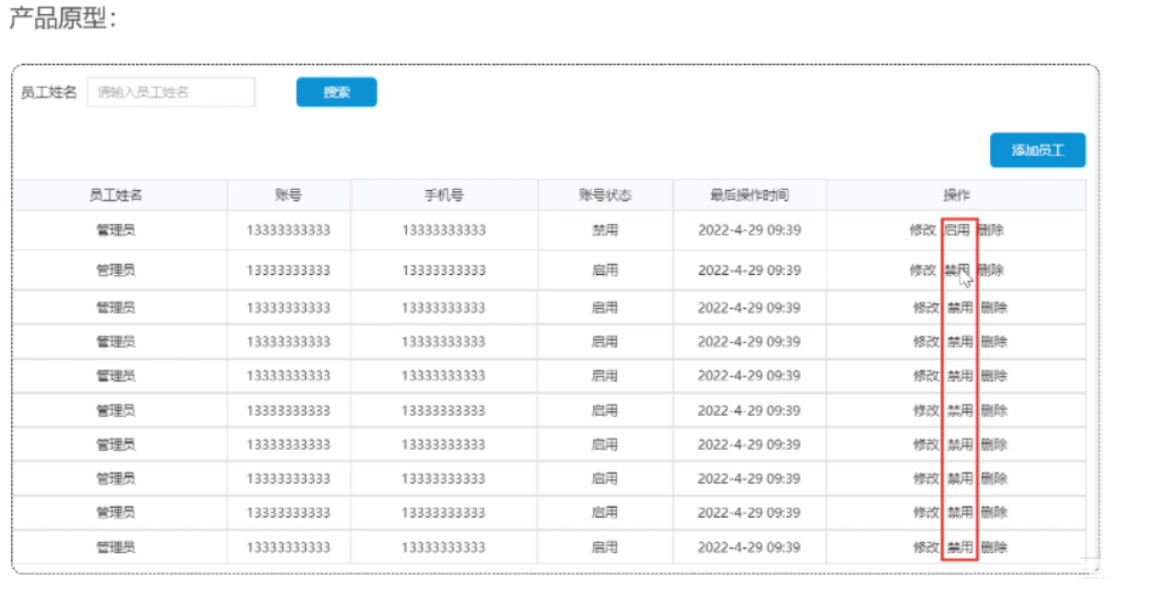Click 删除 link in the last table row

(994, 547)
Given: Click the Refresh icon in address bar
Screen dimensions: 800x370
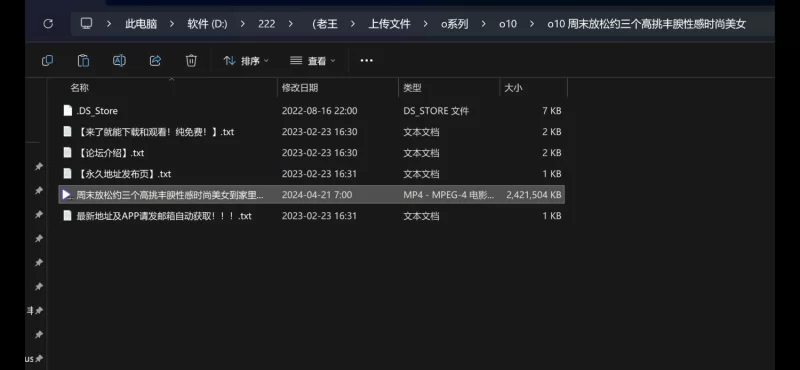Looking at the screenshot, I should pyautogui.click(x=48, y=23).
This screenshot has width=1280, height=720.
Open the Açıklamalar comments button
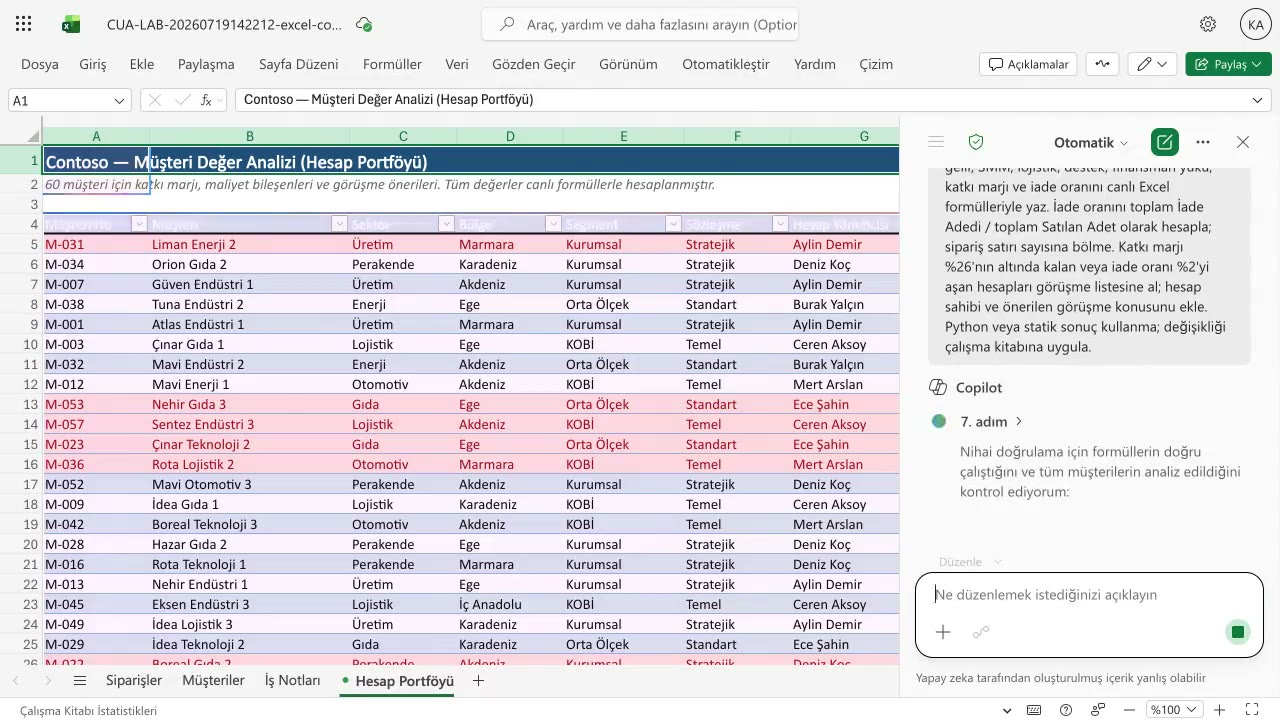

====

About this exercise
Every line from the one with "Screen dimensions: 800x370" through the last line of the data must be copied exactly. Leave the pictures out.

Answer below
Screen dimensions: 800x370
Looking at the screenshot, I should pyautogui.click(x=48, y=23).
This screenshot has width=1280, height=720.
Open the Açıklamalar comments button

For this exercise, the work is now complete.